_Task objective:_ Lines to return, exactly: from the line with "22 (1002, 814)" to the line with "[The New Batman Adventures] (226, 2356)" in the entries below, both included.
Information provided below:
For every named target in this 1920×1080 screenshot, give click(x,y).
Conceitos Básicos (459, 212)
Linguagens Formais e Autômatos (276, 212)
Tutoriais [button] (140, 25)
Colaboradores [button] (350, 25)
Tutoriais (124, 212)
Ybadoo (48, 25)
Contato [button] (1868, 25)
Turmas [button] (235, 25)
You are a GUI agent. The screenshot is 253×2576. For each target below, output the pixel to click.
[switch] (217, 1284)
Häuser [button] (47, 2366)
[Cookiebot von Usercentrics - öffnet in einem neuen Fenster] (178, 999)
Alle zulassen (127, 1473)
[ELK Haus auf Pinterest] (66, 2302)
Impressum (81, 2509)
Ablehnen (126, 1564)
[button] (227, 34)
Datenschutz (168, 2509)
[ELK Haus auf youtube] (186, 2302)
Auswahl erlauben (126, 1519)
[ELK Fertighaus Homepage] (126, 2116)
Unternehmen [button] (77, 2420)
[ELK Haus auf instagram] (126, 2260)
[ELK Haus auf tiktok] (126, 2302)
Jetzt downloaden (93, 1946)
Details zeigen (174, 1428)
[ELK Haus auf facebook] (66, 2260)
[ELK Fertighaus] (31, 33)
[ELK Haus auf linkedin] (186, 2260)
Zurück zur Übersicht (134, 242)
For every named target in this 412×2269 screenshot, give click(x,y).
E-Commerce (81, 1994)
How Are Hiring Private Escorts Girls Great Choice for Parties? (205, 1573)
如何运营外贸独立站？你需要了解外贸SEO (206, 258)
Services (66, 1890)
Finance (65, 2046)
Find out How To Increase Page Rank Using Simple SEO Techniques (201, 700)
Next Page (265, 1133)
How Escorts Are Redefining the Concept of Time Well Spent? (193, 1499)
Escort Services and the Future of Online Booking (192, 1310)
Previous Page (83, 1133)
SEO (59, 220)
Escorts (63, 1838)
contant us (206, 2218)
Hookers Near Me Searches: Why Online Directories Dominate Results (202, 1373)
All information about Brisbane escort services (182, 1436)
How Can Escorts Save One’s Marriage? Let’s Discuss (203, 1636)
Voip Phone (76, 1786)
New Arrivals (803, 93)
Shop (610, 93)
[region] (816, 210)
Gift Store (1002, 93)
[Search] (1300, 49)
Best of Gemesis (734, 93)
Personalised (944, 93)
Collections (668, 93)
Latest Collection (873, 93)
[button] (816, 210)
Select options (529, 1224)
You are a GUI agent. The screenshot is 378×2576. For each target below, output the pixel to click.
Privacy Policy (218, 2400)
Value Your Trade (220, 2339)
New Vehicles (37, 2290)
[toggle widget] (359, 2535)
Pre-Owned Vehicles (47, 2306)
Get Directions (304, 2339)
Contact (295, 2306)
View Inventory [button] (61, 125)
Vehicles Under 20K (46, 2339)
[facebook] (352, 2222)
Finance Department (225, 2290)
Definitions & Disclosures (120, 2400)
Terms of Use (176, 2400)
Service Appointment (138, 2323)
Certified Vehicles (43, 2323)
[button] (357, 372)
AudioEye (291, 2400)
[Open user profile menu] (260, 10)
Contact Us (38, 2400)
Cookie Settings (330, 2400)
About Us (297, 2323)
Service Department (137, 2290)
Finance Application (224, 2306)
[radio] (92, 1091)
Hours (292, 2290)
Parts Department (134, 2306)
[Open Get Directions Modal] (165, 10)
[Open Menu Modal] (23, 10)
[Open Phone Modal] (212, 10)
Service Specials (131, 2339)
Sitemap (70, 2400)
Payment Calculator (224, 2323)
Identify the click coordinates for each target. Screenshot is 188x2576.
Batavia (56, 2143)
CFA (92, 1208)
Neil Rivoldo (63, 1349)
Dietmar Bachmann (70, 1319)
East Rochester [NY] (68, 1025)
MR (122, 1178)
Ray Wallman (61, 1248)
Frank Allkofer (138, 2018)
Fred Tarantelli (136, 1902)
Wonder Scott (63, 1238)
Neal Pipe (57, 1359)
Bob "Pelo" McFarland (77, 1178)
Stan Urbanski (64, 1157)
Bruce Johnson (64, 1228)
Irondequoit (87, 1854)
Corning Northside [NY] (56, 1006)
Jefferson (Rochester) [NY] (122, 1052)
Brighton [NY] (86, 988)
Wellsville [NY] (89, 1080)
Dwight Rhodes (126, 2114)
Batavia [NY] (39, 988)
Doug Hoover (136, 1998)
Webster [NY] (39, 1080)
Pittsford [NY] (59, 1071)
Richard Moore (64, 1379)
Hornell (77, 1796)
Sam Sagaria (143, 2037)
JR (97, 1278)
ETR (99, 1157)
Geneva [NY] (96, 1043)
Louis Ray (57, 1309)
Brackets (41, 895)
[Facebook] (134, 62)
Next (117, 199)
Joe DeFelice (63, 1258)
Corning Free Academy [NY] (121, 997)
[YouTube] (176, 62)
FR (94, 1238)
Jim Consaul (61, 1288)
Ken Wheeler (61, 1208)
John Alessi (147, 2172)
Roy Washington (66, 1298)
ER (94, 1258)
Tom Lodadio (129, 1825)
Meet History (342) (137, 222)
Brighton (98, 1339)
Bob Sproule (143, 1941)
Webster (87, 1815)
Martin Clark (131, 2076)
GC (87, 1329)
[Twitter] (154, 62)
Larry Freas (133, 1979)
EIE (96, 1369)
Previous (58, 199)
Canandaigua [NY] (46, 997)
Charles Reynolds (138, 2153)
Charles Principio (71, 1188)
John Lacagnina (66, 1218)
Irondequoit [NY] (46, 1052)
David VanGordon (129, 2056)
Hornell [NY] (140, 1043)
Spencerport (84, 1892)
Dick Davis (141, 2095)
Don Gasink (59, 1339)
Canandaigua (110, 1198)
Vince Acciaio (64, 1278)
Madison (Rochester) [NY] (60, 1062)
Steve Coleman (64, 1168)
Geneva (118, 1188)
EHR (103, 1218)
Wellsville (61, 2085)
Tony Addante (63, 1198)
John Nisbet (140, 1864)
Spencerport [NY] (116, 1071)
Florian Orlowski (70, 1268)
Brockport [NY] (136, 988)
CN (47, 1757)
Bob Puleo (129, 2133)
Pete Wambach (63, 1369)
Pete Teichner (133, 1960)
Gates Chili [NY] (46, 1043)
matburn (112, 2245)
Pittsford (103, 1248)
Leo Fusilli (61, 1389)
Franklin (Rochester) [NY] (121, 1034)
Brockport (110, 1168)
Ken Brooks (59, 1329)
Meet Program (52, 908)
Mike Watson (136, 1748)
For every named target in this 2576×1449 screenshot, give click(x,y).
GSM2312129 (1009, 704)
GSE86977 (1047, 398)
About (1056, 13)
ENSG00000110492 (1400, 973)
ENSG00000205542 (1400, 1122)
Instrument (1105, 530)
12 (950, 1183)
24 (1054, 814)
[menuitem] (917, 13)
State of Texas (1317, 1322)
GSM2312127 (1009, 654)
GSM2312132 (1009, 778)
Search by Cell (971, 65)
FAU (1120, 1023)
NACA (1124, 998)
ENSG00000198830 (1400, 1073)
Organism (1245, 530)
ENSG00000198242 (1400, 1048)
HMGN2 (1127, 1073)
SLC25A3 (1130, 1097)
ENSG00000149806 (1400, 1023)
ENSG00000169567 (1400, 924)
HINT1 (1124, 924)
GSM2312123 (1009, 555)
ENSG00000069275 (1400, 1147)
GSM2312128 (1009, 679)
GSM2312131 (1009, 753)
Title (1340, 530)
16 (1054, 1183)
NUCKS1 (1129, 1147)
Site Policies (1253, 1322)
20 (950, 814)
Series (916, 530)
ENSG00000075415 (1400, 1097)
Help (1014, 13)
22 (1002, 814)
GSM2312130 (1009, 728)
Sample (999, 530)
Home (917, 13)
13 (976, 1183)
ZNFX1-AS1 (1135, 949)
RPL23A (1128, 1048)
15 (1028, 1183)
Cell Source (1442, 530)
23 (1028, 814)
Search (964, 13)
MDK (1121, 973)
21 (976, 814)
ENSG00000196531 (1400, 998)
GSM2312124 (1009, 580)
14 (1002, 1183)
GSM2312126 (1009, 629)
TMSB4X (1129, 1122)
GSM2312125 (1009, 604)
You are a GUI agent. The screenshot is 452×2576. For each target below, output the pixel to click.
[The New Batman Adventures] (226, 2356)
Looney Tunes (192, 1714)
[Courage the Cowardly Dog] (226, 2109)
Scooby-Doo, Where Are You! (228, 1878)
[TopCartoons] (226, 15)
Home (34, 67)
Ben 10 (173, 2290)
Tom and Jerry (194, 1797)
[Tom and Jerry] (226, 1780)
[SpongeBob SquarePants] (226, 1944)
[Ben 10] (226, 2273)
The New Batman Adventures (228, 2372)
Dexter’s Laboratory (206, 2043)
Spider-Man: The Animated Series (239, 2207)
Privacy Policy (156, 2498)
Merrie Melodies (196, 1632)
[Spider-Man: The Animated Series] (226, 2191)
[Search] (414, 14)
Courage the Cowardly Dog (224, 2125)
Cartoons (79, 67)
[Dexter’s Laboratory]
End of Information provided.
_Exercise answer:_
22 (1002, 814)
GSM2312130 (1009, 728)
Sample (999, 530)
Home (917, 13)
13 (976, 1183)
ZNFX1-AS1 (1135, 949)
RPL23A (1128, 1048)
15 (1028, 1183)
Cell Source (1442, 530)
23 (1028, 814)
Search (964, 13)
MDK (1121, 973)
21 (976, 814)
ENSG00000196531 (1400, 998)
GSM2312124 (1009, 580)
14 (1002, 1183)
GSM2312126 (1009, 629)
TMSB4X (1129, 1122)
GSM2312125 (1009, 604)
You are a GUI agent. The screenshot is 452×2576. For each target below, output the pixel to click.
[The New Batman Adventures] (226, 2356)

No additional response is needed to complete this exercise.